A metal-ligand complexation constant of copper naphthenate could not be identified. According to the Irving-Williams series, stability constants formed by divalent first-row transition metal ions generally increase to a maximum stability of copper (Mn(II) < Fe(II) < Co(II) < Ni(II) < Cu(II) > Zn(II)). However, based on an analysis by Carbonaro et al. (2007) of monodentate binding of copper to negatively-charged oxygen donor atoms, including carboxylic functional groups, monodentate ligands such as naphtenate anions are not expected to bind strongly with copper, especially when compared to polydentate (chelating) ligands. The metal-ligand formation constants (log KML) of copper with other carboxylic acids, i.e. butyric acid and benzoic acid amount to log KML values of 2.14 and 1.51 -1.92, respectively (Bunting and Thong, 1970; CRC, 1972) and point to a moderately stable complexation. 

The analysis by Carbonaro & Di Toro (2007) suggests that the following equation models monodentate binding to negatively-charged oxygen donor atoms of carboxylic functional groups:

log KML= αO* log KHL+ βO; where

KML is the metal-ligand formation constant, KHL is the corresponding proton–ligand formation constant, and αO and βO are termed the slope and intercept, respectively. Applying the equation and parameters derived by Carbonaro & Di Toro (2007) and the pKa of naphthenic acid of 4.72 results in:

log KML= 0.430 * 4.72 + 0.213

log KML= 2.24 (estimated copper-naphthenate formation constant).

Thus, in the assessment of environmental fate and pathways of copper naphthenate, read-across to the assessment entities naphthenate and soluble copper substances is applied since the individual ions of copper naphthenate determine its environmental fate. Since copper ions and naphthenate ions behave differently in the environment, regarding their fate and toxicity, a separate assessment of each assessment entity is performed. Please refer to the data as submitted for each individual assessment entity. For a documentation and justification of that approach, please refer to the separate document attached to section 13, namely Read Across Assessment Report for copper naphthenate.

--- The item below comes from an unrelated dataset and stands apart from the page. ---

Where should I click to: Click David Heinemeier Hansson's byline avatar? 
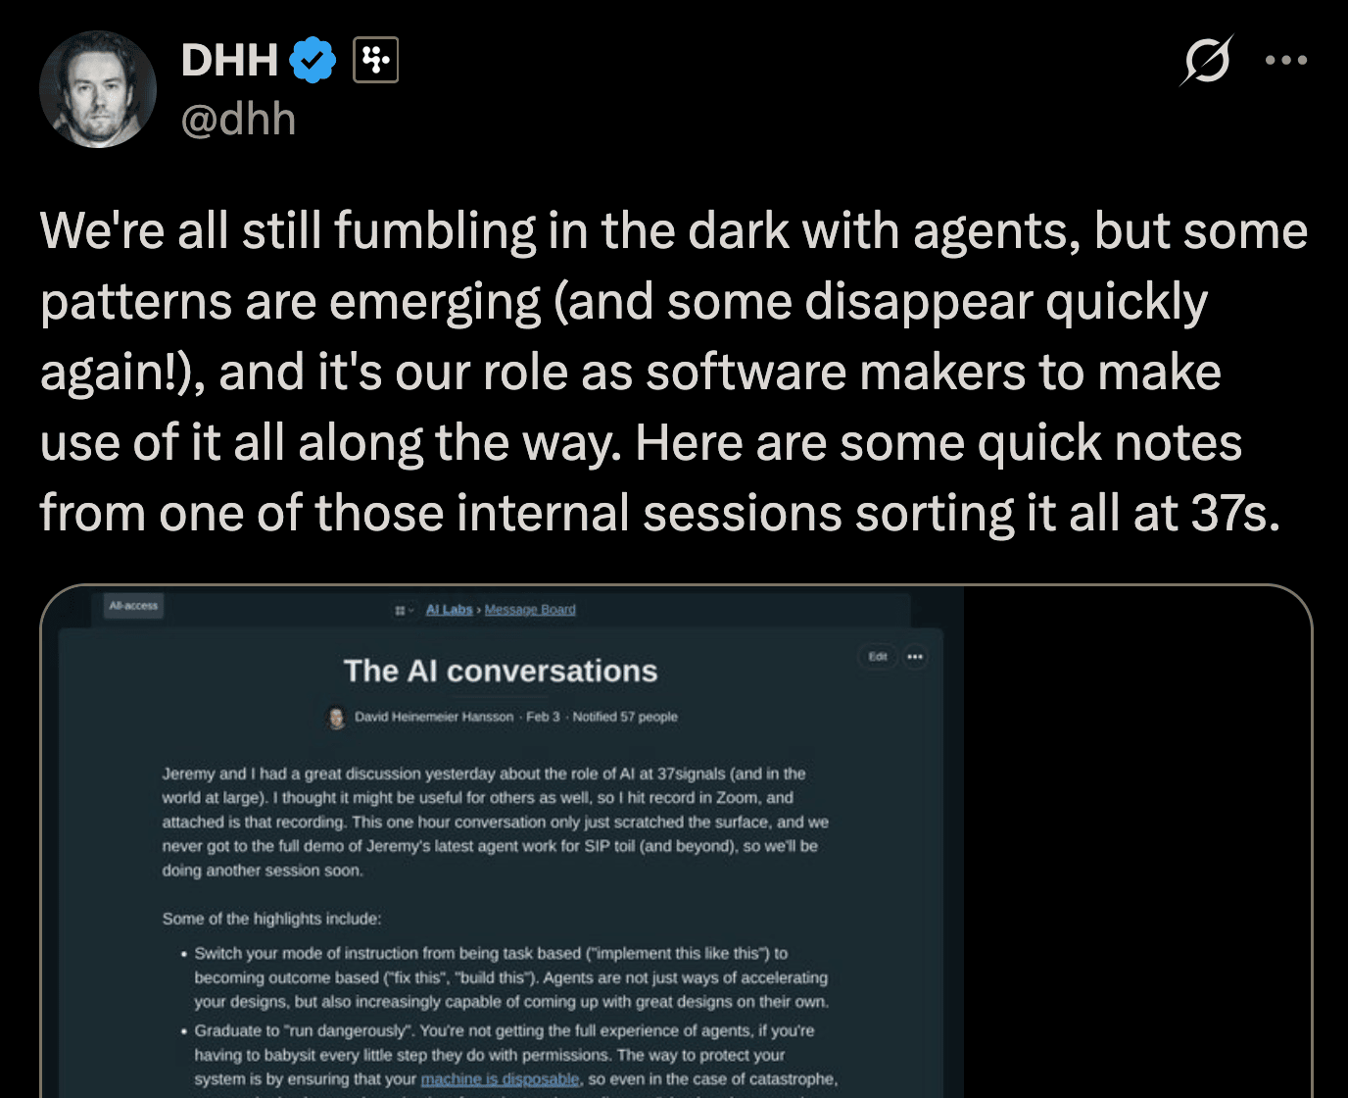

Carbonaro RF & Di Toro DM (2007) Linear free energy relationships for metal–ligand complexation: Monodentate binding to negatively-charged oxygen donor atoms. Geochimica et Cosmochimica Acta 71: 3958–3968.

CRC Handbook of Food Additives, 2nd ed. 1972. Butyric acid-copper formation constant.

Bunting, J. W., & Thong, K. M. (1970). Stability constants for some 1: 1 metal–carboxylate complexes. Canadian Journal of Chemistry, 48(11), 1654-1656.